▶ Brief: At the line containing "Click the male avatar illustration", begin retyping, and continue word for word until the records below run out.

▶ Input data:

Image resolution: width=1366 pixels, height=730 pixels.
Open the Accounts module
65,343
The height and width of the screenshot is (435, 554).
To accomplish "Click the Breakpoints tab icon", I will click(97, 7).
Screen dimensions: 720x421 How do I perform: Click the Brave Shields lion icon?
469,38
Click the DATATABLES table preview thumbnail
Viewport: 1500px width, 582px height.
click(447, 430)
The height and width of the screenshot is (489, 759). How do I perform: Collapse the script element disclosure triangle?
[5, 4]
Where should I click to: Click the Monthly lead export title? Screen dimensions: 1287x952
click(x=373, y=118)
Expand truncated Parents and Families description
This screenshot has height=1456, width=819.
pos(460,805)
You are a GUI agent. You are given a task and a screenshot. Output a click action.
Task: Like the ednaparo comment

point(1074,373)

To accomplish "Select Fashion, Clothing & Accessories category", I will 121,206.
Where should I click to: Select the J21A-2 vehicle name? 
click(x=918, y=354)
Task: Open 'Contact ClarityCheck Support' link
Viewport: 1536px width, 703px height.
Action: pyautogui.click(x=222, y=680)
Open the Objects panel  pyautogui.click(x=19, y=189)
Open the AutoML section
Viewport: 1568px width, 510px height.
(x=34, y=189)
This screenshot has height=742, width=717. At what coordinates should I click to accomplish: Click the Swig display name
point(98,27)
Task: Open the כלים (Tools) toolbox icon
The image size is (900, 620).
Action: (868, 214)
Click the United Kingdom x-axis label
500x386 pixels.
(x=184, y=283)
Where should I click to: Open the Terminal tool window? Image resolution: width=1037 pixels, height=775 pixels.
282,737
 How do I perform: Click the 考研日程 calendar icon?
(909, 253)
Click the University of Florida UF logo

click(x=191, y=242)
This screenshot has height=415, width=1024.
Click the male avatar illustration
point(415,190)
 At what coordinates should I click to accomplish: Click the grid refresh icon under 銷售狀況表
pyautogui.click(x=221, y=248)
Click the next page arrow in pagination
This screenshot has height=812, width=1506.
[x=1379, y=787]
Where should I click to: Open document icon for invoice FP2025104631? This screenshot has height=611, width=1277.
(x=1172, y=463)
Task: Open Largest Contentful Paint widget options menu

▶ Answer space:
Click the male avatar illustration
point(415,190)
 At what coordinates should I click to accomplish: Click the grid refresh icon under 銷售狀況表
pyautogui.click(x=221, y=248)
Click the next page arrow in pagination
This screenshot has height=812, width=1506.
[x=1379, y=787]
Where should I click to: Open document icon for invoice FP2025104631? This screenshot has height=611, width=1277.
(x=1172, y=463)
Task: Open Largest Contentful Paint widget options menu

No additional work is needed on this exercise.